- Born: Jean Pierre Walrafen 9 December 1917 Merlebach (Moselle)
- Died: 9 September 1984 (aged 66)
- Occupation: Writer

= Jean-Pierre Conty =

French writer (1917–1984)

Jean Pierre Conty, real name Jean Pierre Walrafen, (9 December 1917 – 12 September 1984) was a 20th-century French writer, famous for his spying novels.

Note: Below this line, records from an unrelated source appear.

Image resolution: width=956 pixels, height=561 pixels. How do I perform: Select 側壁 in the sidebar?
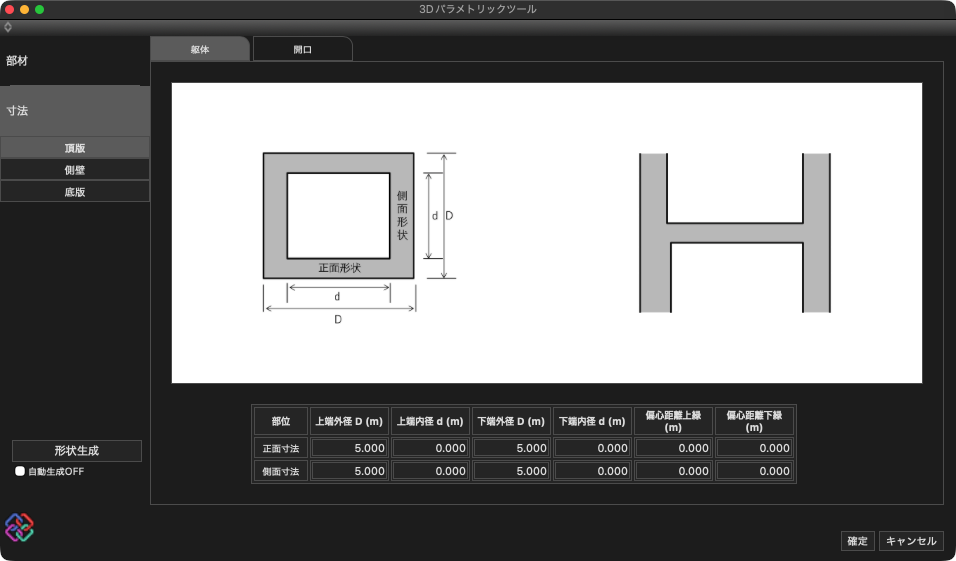(75, 170)
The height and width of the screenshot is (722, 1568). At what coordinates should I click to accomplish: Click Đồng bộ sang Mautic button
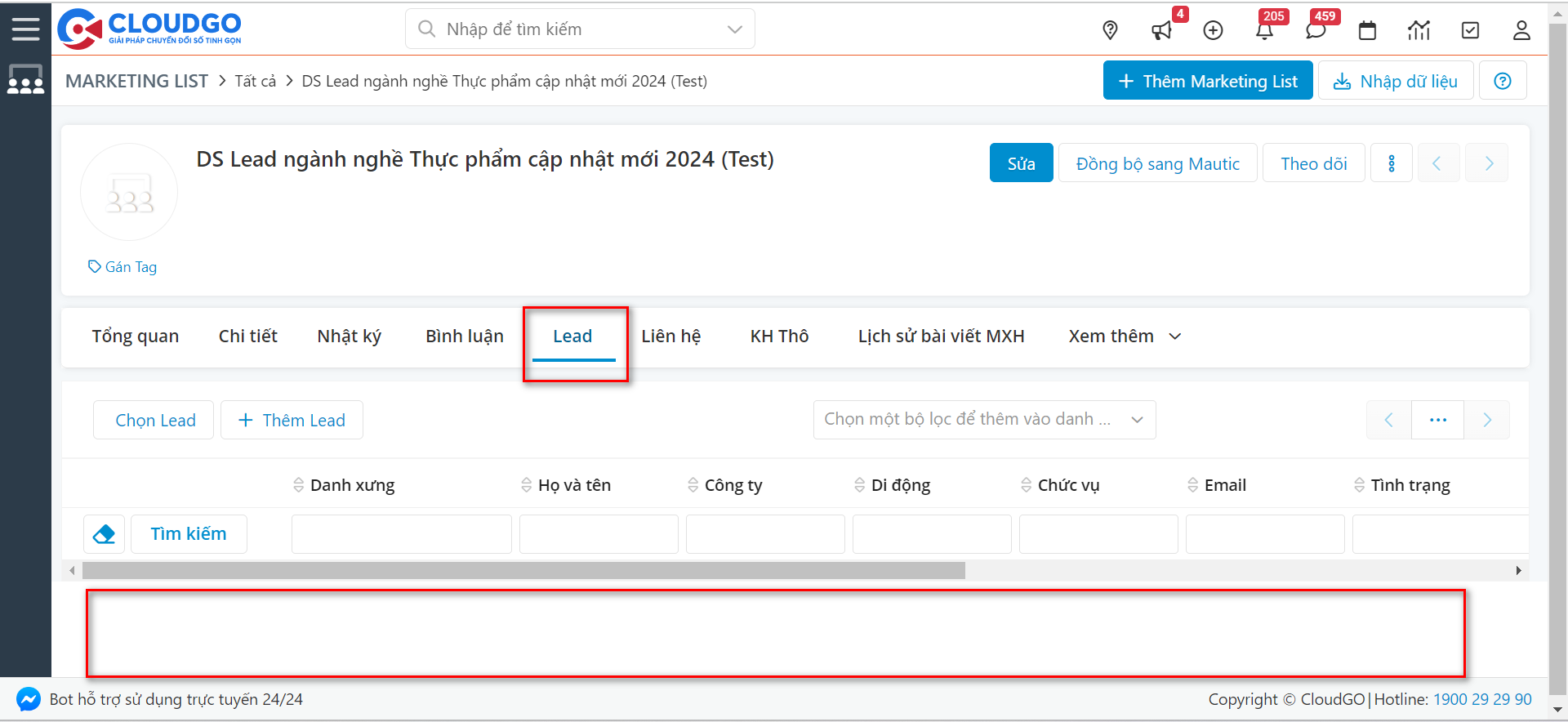[1157, 163]
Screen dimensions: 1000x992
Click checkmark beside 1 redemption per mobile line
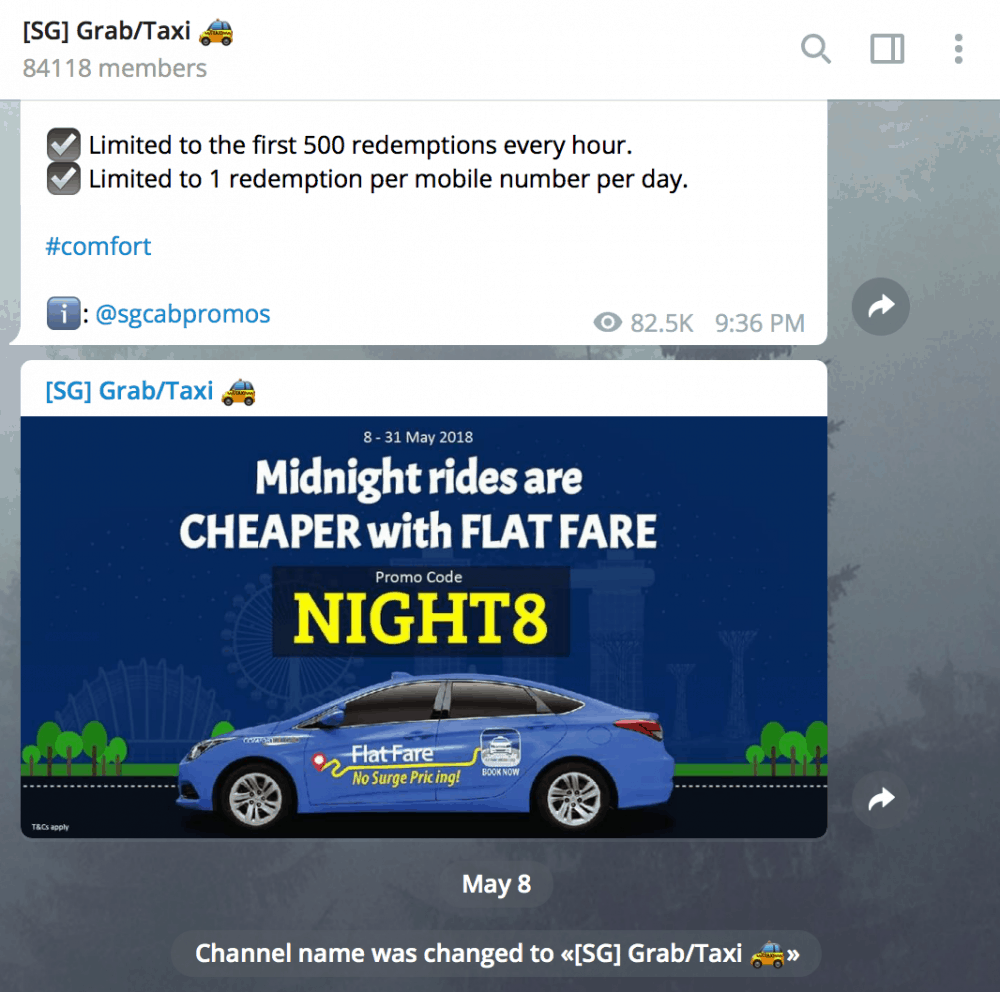tap(63, 178)
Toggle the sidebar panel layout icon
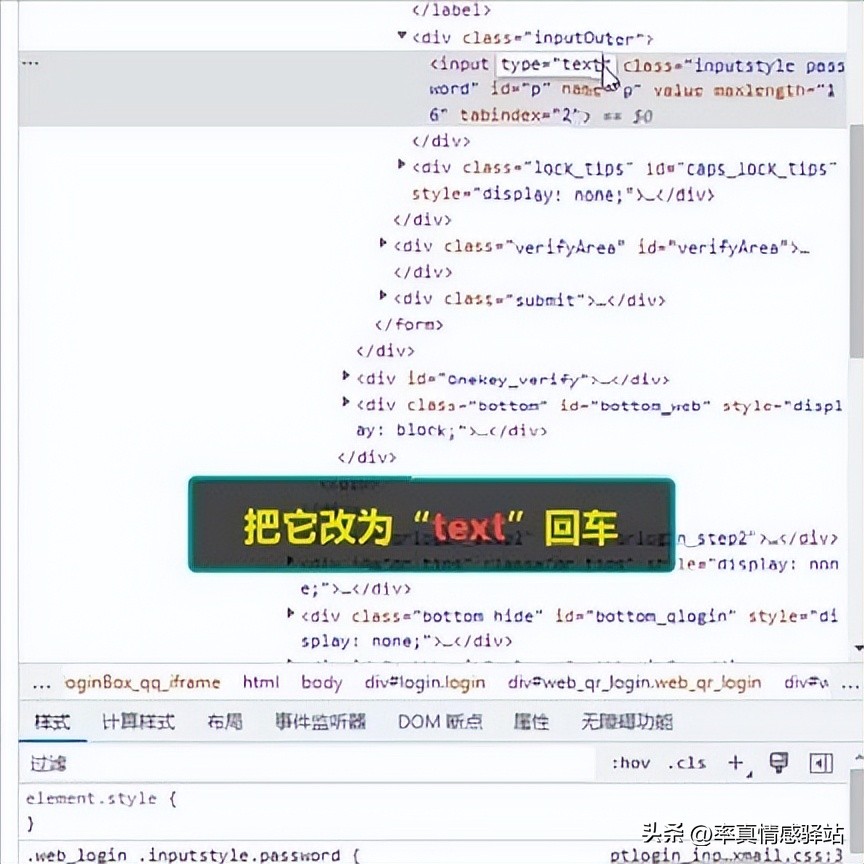 click(x=823, y=762)
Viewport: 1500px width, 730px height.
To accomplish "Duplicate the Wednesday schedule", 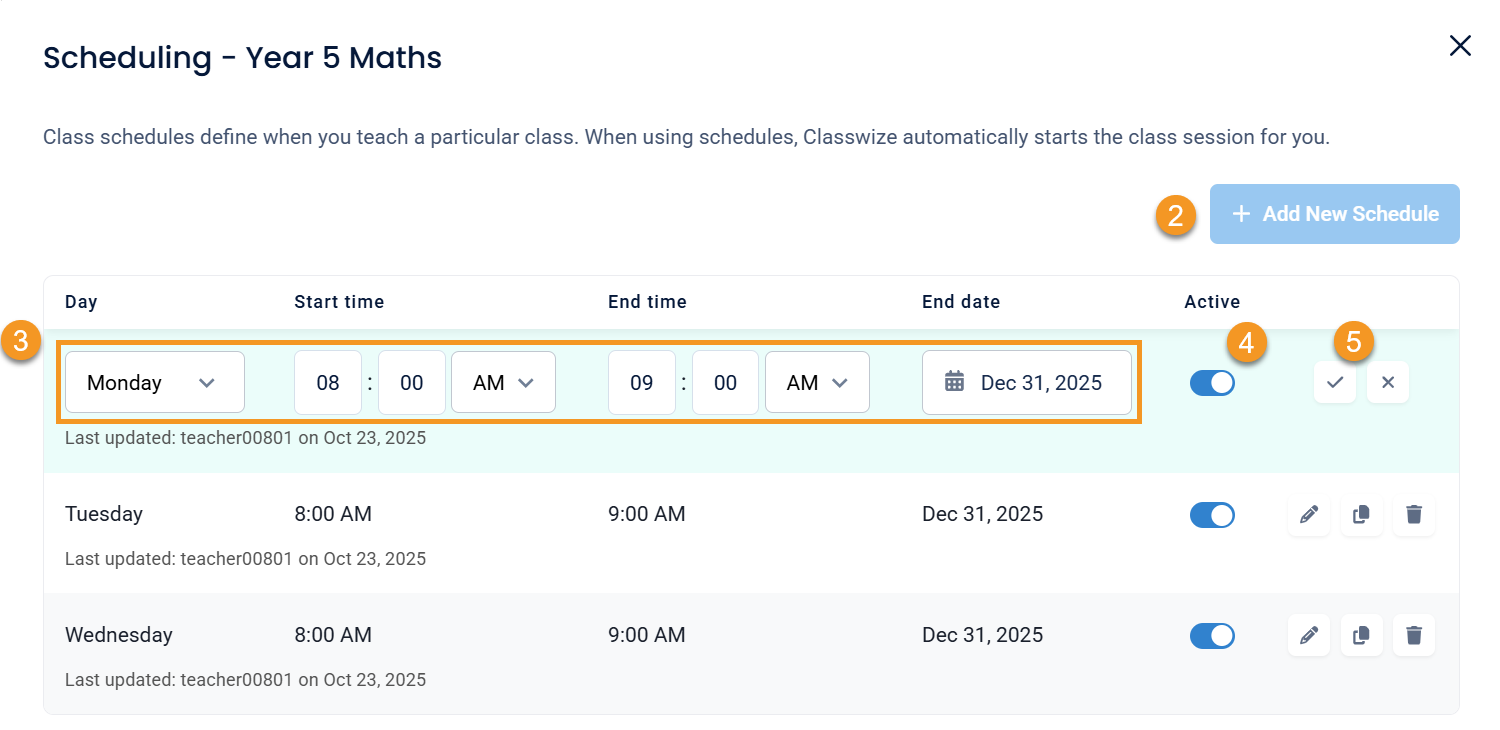I will [1361, 635].
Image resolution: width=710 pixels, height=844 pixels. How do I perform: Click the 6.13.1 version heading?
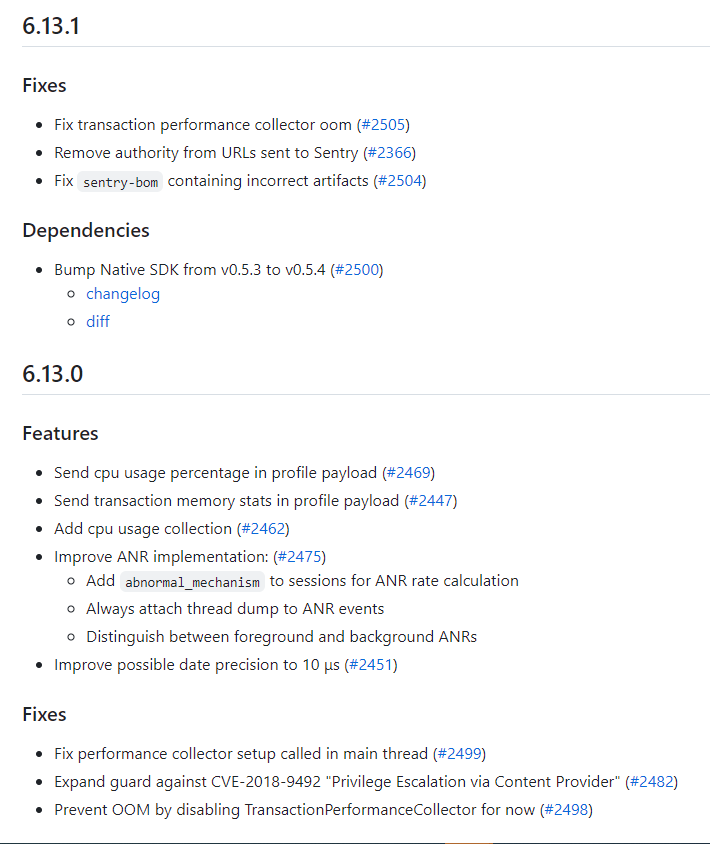pyautogui.click(x=51, y=27)
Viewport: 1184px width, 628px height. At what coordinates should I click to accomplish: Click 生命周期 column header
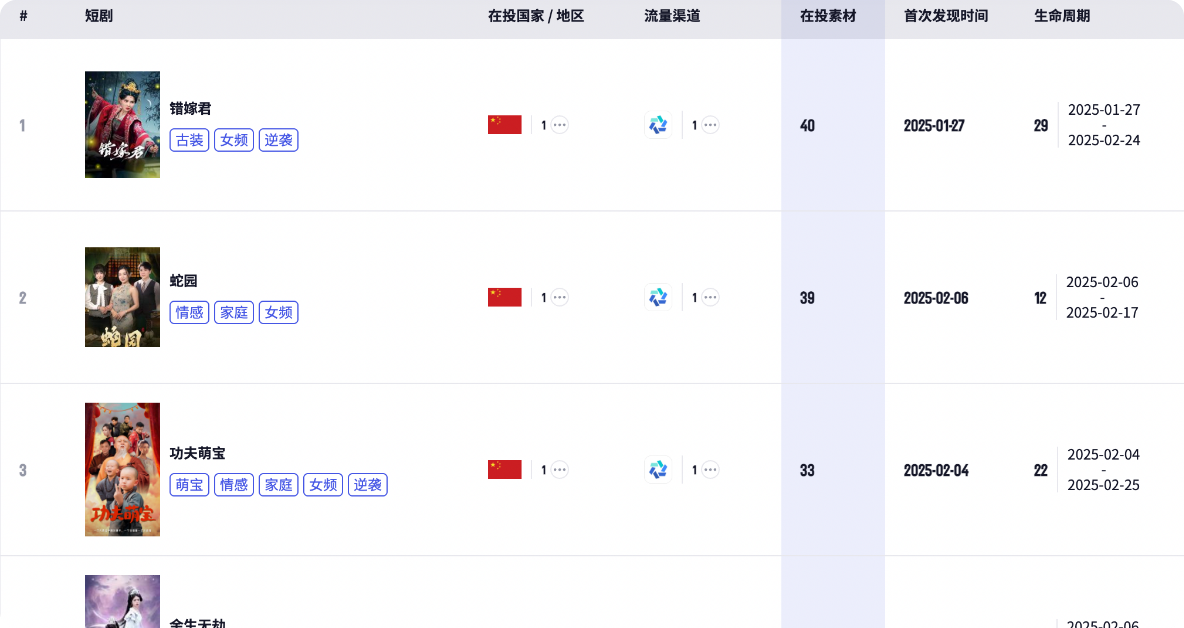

The hero of most of his novel is Mr. Suzuki, a Japanese spy. He has also published under the pen name Jean Crau .

== Works ==
=== Theatre ===
In 1954, his play Affaire vous concernant is directed by Pierre Valde at the Théâtre de Paris. In 1965, he coauthored with Jean Bernard-Luc, a comédie-vaudeville which has now become a classic of the genre : Quand épousez-vous ma femme ?, staged on theatre with Michel Serrault, Jean-Pierre Darras and Maria Pacôme.

=== Comic strips ===
Several adaptations in comic strips of the series Mr. Suzuki have been made by Jacomo:

- 1974 : La nuit rouge de Mr. Suzuki, Artima
- 1975 : Mr. Suzuki a la dent dure, Artima
- 1975 : Mr. Suzuki et la ville fantôme, Artima
- 1977 : Mr. Suzuki lance un sos, Artima
- 1977 : Mr. Suzuki lance un sos (2), Artima

=== Cinema ===
Robert Vernay has directed the cinematographic adaptation of Monsieur Suzuki prend la mouche in 1960 under the title: Monsieur Suzuki with Jean Thielment, Ivan Desny, Pierre Dudan and Claude Farell.

== Prizes and awards ==
In 1953, he was awarded the Grand Prix de Littérature Policière for his novel Opération Odyssée.